**Task description**
Write out every one of the saved entries line for line, changing nothing.

Saved entries
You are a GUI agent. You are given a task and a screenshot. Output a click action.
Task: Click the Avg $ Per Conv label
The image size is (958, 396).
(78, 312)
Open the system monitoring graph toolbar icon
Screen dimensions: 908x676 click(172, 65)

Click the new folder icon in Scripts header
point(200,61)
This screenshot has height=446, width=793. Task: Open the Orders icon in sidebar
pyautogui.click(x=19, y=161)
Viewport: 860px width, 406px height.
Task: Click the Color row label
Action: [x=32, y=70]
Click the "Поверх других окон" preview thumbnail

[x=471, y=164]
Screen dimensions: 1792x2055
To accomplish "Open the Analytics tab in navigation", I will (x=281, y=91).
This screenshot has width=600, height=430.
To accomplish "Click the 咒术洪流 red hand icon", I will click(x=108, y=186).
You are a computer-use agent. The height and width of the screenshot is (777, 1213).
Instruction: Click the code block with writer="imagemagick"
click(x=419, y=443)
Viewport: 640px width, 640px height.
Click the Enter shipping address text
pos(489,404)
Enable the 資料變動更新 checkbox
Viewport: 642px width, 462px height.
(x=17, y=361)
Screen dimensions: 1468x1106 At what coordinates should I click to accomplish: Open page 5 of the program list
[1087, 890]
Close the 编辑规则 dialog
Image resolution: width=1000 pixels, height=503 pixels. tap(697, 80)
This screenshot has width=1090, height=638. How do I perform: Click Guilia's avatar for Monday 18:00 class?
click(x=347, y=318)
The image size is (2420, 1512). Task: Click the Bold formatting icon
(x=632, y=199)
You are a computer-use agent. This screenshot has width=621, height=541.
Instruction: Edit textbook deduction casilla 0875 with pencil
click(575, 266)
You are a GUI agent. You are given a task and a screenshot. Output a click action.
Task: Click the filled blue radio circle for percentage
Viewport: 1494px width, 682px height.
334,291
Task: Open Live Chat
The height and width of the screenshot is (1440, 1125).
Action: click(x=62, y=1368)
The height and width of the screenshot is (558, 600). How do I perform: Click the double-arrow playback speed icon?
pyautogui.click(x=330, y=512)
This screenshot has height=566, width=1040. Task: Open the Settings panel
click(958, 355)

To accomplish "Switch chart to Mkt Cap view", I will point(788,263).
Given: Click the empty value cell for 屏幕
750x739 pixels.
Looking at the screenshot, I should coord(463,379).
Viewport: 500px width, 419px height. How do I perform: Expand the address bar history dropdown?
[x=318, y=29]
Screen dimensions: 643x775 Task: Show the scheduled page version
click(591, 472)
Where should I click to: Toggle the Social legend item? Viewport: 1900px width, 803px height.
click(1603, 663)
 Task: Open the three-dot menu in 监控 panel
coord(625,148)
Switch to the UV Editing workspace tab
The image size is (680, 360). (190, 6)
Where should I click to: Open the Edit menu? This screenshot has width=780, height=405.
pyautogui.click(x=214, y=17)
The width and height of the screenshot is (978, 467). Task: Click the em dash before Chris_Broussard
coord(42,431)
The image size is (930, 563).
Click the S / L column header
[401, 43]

**Correct result**
You are a GUI agent. You are given a task and a screenshot. Output a click action.
Task: Click the Avg $ Per Conv label
The image size is (958, 396).
(78, 312)
Open the system monitoring graph toolbar icon
Screen dimensions: 908x676 click(172, 65)

Click the new folder icon in Scripts header
point(200,61)
This screenshot has height=446, width=793. Task: Open the Orders icon in sidebar
pyautogui.click(x=19, y=161)
Viewport: 860px width, 406px height.
Task: Click the Color row label
Action: [x=32, y=70]
Click the "Поверх других окон" preview thumbnail

[x=471, y=164]
Screen dimensions: 1792x2055
To accomplish "Open the Analytics tab in navigation", I will (x=281, y=91).
This screenshot has width=600, height=430.
To accomplish "Click the 咒术洪流 red hand icon", I will click(x=108, y=186).
You are a computer-use agent. The height and width of the screenshot is (777, 1213).
Instruction: Click the code block with writer="imagemagick"
click(x=419, y=443)
Viewport: 640px width, 640px height.
Click the Enter shipping address text
pos(489,404)
Enable the 資料變動更新 checkbox
Viewport: 642px width, 462px height.
(x=17, y=361)
Screen dimensions: 1468x1106 At what coordinates should I click to accomplish: Open page 5 of the program list
[1087, 890]
Close the 编辑规则 dialog
Image resolution: width=1000 pixels, height=503 pixels. tap(697, 80)
This screenshot has width=1090, height=638. How do I perform: Click Guilia's avatar for Monday 18:00 class?
click(x=347, y=318)
The image size is (2420, 1512). Task: Click the Bold formatting icon
(x=632, y=199)
You are a computer-use agent. This screenshot has width=621, height=541.
Instruction: Edit textbook deduction casilla 0875 with pencil
click(575, 266)
You are a GUI agent. You are given a task and a screenshot. Output a click action.
Task: Click the filled blue radio circle for percentage
Viewport: 1494px width, 682px height.
334,291
Task: Open Live Chat
The height and width of the screenshot is (1440, 1125).
Action: click(x=62, y=1368)
The height and width of the screenshot is (558, 600). How do I perform: Click the double-arrow playback speed icon?
pyautogui.click(x=330, y=512)
This screenshot has height=566, width=1040. Task: Open the Settings panel
click(958, 355)

To accomplish "Switch chart to Mkt Cap view", I will point(788,263).
Given: Click the empty value cell for 屏幕
750x739 pixels.
Looking at the screenshot, I should coord(463,379).
Viewport: 500px width, 419px height. How do I perform: Expand the address bar history dropdown?
[x=318, y=29]
Screen dimensions: 643x775 Task: Show the scheduled page version
click(591, 472)
Where should I click to: Toggle the Social legend item? Viewport: 1900px width, 803px height.
click(1603, 663)
 Task: Open the three-dot menu in 监控 panel
coord(625,148)
Switch to the UV Editing workspace tab
The image size is (680, 360). (190, 6)
Where should I click to: Open the Edit menu? This screenshot has width=780, height=405.
pyautogui.click(x=214, y=17)
The width and height of the screenshot is (978, 467). Task: Click the em dash before Chris_Broussard
coord(42,431)
The image size is (930, 563).
Click the S / L column header
[401, 43]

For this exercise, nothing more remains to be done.